The dress shop reordered Whitecap T-shirts printed variously with images of the lighthouse, the historic one-room schoolhouse moved from the Toe to the village green, and the much-photographed St. John’s in the Grove; the grocery store manager decided to dramatically expand his usual volume of hush puppy mix, much favored by tourists renting units featuring a kitchen; and Whitecap Flix, the sixty-two-seat theater rehabbed from a bankrupt auto parts store and open from May 15 through October 1, voted to open with
Babe
, convinced it was old enough to bill as a classic. To demonstrate their confidence in the coming season, Flix scheduled a half-page ad to hit on May 15, and included a ten-percent-off coupon for people who could prove it was their birthday.
Hearing of the advertising boom coursing through the business community, Mona elected to run a quarter-page menu once a month for three months, something she’d never done before in her entire career. Plus, she was changing her menu, which always thrilled a paltry few and made the rest hopping mad. She figured to put a damper on any complaints by offering a Friday night all-you-can-eat dinner special of fried catfish for seven ninety-five, sure to pacify everybody. Due to space too small to cuss a cat, she had resisted all-you-can-eat deals ever since she opened in this location, since any all-you-can-eat, especially fried, was bad to back up a kitchen.

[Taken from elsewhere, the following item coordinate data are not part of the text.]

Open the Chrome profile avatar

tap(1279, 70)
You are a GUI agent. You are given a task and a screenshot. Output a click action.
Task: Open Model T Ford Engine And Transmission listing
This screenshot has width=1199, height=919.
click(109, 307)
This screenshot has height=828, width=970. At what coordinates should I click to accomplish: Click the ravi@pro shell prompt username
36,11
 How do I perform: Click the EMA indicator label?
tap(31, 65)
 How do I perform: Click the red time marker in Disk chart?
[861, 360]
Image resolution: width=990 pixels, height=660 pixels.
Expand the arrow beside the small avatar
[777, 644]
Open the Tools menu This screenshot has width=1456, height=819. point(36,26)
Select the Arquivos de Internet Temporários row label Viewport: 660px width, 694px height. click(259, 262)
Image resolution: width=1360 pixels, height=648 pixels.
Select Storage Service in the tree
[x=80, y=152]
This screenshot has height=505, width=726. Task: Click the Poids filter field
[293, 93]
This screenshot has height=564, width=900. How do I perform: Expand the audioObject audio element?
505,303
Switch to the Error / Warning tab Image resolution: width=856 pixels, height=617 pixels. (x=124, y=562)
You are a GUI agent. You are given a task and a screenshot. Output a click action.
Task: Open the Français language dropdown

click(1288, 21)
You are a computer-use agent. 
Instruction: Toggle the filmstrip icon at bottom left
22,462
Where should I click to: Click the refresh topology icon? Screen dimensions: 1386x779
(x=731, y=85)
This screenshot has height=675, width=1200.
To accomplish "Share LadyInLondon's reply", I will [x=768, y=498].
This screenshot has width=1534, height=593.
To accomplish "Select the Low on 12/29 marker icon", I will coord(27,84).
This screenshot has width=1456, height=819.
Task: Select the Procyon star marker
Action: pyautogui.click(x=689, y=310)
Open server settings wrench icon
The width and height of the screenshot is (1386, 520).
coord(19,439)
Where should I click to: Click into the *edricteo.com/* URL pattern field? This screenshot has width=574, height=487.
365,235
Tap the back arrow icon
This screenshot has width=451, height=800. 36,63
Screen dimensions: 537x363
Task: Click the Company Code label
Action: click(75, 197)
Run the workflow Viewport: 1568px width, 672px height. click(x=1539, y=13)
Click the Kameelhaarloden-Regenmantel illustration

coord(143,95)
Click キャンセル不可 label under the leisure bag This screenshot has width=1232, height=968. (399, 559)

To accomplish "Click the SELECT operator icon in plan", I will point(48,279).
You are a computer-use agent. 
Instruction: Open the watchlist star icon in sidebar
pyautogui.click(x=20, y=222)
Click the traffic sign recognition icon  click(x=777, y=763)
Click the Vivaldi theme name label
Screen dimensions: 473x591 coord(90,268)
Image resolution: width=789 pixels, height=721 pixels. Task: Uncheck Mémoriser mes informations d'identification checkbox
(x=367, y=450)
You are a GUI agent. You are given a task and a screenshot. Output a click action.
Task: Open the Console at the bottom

All-you-can-eat was a two-edged sword, according to Ernie—who could not keep his trap shut about her business, no matter what—because while you could draw a crowd with it, in the end you were bound to lose money on it since people around here chowed down like mules. In the end, all-you-can-eat was what some outfits called a loss leader. Mona did not like the word “loss,” it was not in her vocabulary, but she would try the catfish and see how it worked, mainly to draw attention from the fact there was no liver and onions on her new menu, nor would there ever be again in her lifetime, not to mention skillet cornbread which crowded up the oven, cooked cabbage which smelled to high heaven, and pinto beans. Lord knows, she couldn’t do everything, this was not New York City, it was Whitecap, and though she’d been born and raised here, it was not where she cared to spend the rest of her life, she was investing money in a condo in Florida, even if Ernie had expressed the hope of retiring to Tennessee. Tennessee! The very thought gave her the shivers. All those log cabins, all those grizzlies stumbling around in the dark, plus moonshine out the kazoo . . . no way.